CHALLENGE:
Reproduce in full the passage on shelter and shade for horses given below, preserving every word and punctuation mark.

DOCUMENT EXCERPT:
•••

A healthy horse can cope with low (dry) temperatures without any problem, but when it is windy and raining, a horse will usually seek shelter. Some breeds have been bred to have fine skin and coat (such as Thoroughbreds and Standardbreds), which means that they tend to feel the wet and cold more than tougher, hardier breeds of horses (although there are exceptions, therefore, treat every horse as an individual). Even horses with thick winter coats need somewhere to escape from strong wind and rain.
What is natural shelter and shade for horses?
Vegetation, such as trees/bushes etc. in paddocks, is a natural shelter and provides a wildlife habitat - some of which perform beneficial functions such as eating flying pest insects by the thousands! This vegetation needs to be protected from horses (at least until it is mature). Horses will eat the leaves, chew the bark and compact the soil around the roots if given free access.
What is 'man-made' shelter and shade for horses
Manufactured paddock shelters must be large enough for the entire herd to get into without danger of less dominant herd members getting trapped. Consider building one large shade/shelter (rather than a smaller one in each paddock) that all horses can get to daily. This can be situated in an area linked by laneways to the various paddocks, which means the shade/shelter can be used all year round. Paddocks can then be rested and rotated, which is vital for good land management (the idea of having one area that the horses bring themselves to is the basis of The Equicentral System – www.equiculture.net/the-equicentral-system
Manufactured shelters in paddocks must be large enough for the entire herd to get into without danger of less dominant members of the herd getting trapped.
This is the previous shelter as a plan.
Traditional stables tend to be too hot for shade in hot weather (due to the enclosed sides) and should have a shaded yard attached to which the horse can get out. Many horse properties already have buildings and surfaced areas that can be utilised for this purpose; it is sometimes just a matter of ‘thinking outside the square’. Stables can be adapted into walk-in walk-out shelters, for example.

•••

RECORDS SHOWN:
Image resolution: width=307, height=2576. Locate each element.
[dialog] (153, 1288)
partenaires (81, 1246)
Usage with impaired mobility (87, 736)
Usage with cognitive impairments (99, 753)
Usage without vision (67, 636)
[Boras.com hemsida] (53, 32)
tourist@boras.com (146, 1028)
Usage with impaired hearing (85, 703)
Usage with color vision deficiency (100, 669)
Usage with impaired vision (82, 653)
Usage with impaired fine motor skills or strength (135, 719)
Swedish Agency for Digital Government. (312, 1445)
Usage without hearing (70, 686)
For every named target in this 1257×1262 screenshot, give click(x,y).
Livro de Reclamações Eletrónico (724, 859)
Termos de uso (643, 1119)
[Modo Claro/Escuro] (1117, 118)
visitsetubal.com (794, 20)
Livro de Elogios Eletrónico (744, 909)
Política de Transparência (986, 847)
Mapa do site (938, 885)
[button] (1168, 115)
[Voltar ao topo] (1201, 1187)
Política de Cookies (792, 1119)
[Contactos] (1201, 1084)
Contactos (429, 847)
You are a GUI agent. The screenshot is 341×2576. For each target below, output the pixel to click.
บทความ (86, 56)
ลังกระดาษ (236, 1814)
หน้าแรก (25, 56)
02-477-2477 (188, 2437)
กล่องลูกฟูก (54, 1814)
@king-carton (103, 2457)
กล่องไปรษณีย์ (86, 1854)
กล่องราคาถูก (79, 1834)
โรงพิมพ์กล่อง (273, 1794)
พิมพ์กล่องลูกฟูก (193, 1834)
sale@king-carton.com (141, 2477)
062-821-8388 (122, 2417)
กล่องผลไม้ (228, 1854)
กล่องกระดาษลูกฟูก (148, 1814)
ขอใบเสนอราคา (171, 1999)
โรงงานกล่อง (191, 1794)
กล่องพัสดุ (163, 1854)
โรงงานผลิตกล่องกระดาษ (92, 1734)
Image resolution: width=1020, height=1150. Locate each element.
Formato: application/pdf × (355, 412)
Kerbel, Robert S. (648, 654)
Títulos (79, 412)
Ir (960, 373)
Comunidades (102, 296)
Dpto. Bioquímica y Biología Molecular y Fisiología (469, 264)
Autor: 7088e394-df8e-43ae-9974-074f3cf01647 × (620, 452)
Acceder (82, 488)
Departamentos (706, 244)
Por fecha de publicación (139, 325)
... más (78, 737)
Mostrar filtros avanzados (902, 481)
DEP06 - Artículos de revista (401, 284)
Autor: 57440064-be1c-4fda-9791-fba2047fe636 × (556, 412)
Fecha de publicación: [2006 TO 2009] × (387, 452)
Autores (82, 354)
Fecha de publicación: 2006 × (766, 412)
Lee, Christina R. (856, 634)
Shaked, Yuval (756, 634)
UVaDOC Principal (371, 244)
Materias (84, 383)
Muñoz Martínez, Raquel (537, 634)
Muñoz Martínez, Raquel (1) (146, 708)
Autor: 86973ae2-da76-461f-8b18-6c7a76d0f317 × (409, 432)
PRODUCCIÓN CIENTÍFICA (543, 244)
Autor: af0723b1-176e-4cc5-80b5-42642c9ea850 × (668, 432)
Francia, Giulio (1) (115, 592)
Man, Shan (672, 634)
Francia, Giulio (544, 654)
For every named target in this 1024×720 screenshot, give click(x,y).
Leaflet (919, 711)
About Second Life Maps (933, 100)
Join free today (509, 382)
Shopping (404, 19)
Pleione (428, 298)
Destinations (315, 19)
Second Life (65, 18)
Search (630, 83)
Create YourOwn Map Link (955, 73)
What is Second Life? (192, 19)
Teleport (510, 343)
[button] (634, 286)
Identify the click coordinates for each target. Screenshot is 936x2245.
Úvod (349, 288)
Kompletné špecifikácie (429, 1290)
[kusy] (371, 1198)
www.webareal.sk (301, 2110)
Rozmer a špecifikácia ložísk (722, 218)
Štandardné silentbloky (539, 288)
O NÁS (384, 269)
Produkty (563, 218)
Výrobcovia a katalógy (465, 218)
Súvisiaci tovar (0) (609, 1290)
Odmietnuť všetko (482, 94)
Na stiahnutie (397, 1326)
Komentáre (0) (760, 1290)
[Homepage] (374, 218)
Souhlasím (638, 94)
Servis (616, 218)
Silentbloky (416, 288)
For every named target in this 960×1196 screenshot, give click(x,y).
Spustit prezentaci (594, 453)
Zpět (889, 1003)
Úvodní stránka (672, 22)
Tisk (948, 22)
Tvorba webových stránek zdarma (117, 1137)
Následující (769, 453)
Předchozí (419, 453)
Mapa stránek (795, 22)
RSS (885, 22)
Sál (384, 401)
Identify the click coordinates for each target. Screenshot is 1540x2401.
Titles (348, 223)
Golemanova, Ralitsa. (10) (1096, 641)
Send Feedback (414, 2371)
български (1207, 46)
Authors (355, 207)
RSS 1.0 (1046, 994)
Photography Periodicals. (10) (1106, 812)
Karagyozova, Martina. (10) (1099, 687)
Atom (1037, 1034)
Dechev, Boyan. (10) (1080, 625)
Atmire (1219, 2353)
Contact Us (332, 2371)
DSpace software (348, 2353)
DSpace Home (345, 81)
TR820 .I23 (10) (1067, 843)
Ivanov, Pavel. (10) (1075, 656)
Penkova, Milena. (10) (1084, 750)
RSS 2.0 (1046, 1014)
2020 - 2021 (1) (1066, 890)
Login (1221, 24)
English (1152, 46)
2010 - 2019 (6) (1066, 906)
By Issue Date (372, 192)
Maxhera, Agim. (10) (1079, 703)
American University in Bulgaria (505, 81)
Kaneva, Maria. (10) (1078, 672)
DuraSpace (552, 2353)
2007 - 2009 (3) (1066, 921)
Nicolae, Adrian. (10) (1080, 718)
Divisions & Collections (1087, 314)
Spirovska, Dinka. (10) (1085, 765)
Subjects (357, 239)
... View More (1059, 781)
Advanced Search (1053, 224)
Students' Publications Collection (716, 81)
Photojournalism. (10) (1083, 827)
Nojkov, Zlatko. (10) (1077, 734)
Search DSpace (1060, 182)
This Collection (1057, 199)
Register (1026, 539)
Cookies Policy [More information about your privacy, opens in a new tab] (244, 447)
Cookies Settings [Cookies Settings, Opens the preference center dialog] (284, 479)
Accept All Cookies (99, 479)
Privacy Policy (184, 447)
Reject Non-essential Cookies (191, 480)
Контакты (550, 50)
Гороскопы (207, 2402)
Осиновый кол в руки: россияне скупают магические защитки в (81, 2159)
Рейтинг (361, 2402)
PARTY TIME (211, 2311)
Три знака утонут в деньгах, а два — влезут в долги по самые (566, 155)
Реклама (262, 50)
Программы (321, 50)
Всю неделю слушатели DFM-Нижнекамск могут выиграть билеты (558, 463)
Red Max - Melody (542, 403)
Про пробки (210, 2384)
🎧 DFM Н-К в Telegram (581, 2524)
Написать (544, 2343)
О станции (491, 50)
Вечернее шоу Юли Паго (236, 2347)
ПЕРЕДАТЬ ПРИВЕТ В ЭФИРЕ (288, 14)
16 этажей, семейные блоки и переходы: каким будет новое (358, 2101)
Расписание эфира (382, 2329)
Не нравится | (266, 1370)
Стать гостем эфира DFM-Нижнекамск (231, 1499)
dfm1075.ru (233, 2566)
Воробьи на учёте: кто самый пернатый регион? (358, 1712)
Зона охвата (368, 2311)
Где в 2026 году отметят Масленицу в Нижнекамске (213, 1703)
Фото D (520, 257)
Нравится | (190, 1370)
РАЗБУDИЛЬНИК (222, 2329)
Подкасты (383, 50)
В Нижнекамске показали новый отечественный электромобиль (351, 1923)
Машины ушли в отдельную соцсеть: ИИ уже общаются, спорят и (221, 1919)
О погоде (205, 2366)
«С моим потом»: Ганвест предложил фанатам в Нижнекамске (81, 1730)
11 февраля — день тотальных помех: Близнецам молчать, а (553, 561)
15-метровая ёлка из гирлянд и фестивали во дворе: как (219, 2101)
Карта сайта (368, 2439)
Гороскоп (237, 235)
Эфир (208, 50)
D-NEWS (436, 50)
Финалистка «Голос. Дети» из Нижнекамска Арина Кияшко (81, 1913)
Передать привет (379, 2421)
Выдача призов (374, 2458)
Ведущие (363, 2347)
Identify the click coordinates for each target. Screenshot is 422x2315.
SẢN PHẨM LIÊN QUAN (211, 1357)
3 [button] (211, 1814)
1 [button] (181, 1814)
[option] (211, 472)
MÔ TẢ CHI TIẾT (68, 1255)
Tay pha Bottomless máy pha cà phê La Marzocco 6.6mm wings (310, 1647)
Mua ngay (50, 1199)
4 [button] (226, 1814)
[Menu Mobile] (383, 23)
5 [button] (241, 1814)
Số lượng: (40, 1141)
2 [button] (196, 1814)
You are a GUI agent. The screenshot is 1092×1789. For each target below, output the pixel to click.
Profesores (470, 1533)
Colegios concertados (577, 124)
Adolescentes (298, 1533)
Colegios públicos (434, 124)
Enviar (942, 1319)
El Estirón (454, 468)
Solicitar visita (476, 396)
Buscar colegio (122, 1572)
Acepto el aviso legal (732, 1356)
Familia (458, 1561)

•••

CORRECT RESPONSE:
A healthy horse can cope with low (dry) temperatures without any problem, but when it is windy and raining, a horse will usually seek shelter. Some breeds have been bred to have fine skin and coat (such as Thoroughbreds and Standardbreds), which means that they tend to feel the wet and cold more than tougher, hardier breeds of horses (although there are exceptions, therefore, treat every horse as an individual). Even horses with thick winter coats need somewhere to escape from strong wind and rain.
What is natural shelter and shade for horses?
Vegetation, such as trees/bushes etc. in paddocks, is a natural shelter and provides a wildlife habitat - some of which perform beneficial functions such as eating flying pest insects by the thousands! This vegetation needs to be protected from horses (at least until it is mature). Horses will eat the leaves, chew the bark and compact the soil around the roots if given free access.
What is 'man-made' shelter and shade for horses
Manufactured paddock shelters must be large enough for the entire herd to get into without danger of less dominant herd members getting trapped. Consider building one large shade/shelter (rather than a smaller one in each paddock) that all horses can get to daily. This can be situated in an area linked by laneways to the various paddocks, which means the shade/shelter can be used all year round. Paddocks can then be rested and rotated, which is vital for good land management (the idea of having one area that the horses bring themselves to is the basis of The Equicentral System – www.equiculture.net/the-equicentral-system
Manufactured shelters in paddocks must be large enough for the entire herd to get into without danger of less dominant members of the herd getting trapped.
This is the previous shelter as a plan.
Traditional stables tend to be too hot for shade in hot weather (due to the enclosed sides) and should have a shaded yard attached to which the horse can get out. Many horse properties already have buildings and surfaced areas that can be utilised for this purpose; it is sometimes just a matter of ‘thinking outside the square’. Stables can be adapted into walk-in walk-out shelters, for example.